DATA SUPPLIED =>
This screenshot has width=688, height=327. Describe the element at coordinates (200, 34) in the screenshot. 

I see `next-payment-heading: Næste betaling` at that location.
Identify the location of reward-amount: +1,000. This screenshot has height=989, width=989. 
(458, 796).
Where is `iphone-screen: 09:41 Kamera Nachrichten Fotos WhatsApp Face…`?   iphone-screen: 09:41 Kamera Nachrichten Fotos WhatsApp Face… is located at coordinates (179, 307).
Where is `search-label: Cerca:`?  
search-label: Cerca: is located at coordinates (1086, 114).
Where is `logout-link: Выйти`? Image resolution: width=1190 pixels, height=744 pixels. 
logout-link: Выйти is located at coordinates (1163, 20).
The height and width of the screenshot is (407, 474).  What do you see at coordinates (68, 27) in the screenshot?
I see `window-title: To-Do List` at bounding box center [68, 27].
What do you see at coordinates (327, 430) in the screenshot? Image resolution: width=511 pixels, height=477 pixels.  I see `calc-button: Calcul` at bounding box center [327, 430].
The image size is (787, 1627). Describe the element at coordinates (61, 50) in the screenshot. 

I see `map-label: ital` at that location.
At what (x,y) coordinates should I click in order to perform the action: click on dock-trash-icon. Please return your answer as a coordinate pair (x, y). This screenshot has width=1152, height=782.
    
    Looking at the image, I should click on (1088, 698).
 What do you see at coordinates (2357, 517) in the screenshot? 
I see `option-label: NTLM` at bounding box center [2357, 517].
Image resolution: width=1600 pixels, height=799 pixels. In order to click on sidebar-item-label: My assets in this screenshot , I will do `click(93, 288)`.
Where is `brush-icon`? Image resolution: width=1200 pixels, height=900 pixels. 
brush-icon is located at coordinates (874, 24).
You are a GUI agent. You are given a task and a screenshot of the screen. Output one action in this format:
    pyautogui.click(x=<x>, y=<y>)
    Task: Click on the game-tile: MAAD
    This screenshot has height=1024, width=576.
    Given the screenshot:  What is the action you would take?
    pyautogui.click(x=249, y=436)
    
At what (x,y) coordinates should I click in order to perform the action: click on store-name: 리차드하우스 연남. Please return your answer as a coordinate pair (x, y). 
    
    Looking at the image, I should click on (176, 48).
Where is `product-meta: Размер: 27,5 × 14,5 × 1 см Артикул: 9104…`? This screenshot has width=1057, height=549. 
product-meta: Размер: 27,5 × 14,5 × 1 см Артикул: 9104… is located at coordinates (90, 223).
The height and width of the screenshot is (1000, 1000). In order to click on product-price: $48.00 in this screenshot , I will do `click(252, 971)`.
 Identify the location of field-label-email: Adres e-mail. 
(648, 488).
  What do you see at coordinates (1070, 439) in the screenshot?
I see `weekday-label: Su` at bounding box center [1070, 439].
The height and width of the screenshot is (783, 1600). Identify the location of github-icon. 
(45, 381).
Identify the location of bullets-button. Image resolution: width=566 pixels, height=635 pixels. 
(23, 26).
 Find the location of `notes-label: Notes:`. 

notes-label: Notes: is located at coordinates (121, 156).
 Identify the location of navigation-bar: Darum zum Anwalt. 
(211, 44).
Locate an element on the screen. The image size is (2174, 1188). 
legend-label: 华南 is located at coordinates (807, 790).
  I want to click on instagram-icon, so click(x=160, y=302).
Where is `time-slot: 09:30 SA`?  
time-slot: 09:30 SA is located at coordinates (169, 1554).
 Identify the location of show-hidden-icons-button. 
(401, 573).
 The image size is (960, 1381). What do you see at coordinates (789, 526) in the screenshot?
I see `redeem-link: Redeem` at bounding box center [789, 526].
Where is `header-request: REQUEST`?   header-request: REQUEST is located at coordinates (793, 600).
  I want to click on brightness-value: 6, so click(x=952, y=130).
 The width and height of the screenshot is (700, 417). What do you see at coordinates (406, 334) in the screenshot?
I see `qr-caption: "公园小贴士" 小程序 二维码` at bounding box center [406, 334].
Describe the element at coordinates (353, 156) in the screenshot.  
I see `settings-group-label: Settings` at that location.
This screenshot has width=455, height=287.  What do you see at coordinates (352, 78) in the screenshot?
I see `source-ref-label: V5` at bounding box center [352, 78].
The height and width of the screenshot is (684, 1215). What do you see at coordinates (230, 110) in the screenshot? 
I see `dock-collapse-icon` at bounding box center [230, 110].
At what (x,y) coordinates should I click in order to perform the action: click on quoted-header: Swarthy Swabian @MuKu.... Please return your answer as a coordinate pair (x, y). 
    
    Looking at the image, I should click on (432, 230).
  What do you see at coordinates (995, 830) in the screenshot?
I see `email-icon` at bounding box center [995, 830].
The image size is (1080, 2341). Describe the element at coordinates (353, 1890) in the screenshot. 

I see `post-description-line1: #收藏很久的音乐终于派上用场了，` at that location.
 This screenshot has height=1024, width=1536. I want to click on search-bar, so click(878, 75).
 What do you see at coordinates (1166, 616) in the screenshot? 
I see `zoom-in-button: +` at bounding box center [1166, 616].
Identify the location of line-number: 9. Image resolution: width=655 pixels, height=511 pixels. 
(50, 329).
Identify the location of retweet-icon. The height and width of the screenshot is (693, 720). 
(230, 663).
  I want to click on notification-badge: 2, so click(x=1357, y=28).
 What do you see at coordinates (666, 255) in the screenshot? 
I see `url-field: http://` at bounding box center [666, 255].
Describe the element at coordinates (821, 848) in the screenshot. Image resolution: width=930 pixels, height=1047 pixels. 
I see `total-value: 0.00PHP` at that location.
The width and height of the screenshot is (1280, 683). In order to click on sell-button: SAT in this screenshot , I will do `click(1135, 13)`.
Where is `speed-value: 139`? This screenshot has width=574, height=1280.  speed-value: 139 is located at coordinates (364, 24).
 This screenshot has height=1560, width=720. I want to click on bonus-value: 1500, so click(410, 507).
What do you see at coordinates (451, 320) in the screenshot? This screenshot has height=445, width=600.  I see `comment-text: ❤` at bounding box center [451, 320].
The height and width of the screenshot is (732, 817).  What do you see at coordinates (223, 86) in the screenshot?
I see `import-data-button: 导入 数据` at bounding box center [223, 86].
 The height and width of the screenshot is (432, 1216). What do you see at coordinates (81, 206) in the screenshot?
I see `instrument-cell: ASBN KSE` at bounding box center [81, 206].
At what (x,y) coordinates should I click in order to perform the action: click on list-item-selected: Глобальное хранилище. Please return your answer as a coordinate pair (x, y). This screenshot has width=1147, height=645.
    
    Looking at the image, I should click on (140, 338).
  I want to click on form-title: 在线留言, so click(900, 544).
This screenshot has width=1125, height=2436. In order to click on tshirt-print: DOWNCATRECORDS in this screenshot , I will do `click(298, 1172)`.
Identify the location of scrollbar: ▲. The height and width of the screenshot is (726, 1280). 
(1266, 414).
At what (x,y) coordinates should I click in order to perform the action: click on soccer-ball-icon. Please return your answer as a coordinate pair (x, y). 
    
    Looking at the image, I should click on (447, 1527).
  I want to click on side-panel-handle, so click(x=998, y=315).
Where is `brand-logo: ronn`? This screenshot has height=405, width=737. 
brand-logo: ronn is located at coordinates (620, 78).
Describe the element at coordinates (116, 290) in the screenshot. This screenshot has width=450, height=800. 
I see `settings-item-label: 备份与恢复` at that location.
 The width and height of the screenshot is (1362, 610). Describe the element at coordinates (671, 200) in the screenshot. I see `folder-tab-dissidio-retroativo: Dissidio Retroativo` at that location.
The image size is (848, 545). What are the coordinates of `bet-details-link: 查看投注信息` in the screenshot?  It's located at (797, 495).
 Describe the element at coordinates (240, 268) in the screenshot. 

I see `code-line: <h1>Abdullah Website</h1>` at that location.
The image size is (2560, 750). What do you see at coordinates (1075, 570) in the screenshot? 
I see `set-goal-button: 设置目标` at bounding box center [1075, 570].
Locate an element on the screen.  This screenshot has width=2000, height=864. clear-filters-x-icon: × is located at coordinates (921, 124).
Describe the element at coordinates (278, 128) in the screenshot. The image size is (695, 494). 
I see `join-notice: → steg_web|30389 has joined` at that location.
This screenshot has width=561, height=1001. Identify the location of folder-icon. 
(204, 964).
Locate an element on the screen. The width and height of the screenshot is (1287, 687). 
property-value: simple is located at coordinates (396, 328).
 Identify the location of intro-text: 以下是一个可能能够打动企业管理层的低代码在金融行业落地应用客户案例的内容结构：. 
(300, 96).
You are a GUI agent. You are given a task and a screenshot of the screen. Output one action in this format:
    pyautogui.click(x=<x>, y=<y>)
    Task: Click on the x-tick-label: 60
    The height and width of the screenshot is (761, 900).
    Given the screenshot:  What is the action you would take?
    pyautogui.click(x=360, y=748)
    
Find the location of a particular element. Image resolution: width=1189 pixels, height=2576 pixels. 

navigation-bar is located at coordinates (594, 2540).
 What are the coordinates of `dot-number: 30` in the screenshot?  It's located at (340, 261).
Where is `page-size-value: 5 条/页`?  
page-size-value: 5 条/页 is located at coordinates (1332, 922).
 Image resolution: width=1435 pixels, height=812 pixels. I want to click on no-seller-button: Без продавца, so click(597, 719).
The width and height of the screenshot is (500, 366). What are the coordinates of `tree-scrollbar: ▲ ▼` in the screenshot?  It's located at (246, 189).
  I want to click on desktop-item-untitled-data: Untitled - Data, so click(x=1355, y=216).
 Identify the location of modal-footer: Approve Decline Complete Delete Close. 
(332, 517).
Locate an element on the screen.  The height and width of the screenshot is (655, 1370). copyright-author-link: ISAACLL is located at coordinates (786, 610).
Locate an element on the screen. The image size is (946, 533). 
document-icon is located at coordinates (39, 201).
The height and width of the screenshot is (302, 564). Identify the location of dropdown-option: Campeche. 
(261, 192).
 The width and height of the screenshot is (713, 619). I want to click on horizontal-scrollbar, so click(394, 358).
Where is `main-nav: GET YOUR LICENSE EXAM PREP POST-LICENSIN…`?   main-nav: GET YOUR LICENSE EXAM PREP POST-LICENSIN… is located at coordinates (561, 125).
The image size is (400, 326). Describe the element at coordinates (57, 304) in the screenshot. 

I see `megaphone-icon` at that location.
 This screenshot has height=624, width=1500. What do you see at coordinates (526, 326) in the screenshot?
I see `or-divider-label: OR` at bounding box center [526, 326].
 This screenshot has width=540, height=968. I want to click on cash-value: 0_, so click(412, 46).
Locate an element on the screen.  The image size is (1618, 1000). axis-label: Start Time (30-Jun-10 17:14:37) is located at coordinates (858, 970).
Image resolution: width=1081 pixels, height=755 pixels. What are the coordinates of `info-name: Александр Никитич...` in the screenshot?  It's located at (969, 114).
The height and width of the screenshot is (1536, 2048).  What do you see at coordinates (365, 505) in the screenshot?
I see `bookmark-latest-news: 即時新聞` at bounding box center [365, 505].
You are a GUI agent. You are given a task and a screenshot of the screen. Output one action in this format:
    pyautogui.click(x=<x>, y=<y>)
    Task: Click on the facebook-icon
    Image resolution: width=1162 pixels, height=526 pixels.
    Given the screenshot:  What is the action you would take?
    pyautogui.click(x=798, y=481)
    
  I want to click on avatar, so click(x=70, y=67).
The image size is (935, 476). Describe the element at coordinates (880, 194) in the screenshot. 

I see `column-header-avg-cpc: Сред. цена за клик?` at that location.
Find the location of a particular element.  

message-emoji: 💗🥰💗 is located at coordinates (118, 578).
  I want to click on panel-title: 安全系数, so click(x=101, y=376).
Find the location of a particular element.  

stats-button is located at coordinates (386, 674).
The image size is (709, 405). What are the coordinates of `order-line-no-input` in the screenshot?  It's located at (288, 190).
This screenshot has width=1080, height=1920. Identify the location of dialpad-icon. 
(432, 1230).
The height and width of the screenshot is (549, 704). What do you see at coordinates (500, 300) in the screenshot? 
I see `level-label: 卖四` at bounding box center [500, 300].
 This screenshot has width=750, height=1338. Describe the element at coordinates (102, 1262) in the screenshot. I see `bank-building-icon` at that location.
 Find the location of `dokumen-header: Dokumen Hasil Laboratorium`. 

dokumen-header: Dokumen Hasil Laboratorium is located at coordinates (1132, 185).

ASSIGNMENT => Count the lines in the material above that contain the word "Laboratorium", and reply with only that number.

SOLUTION FOR THIS EXERCISE => 2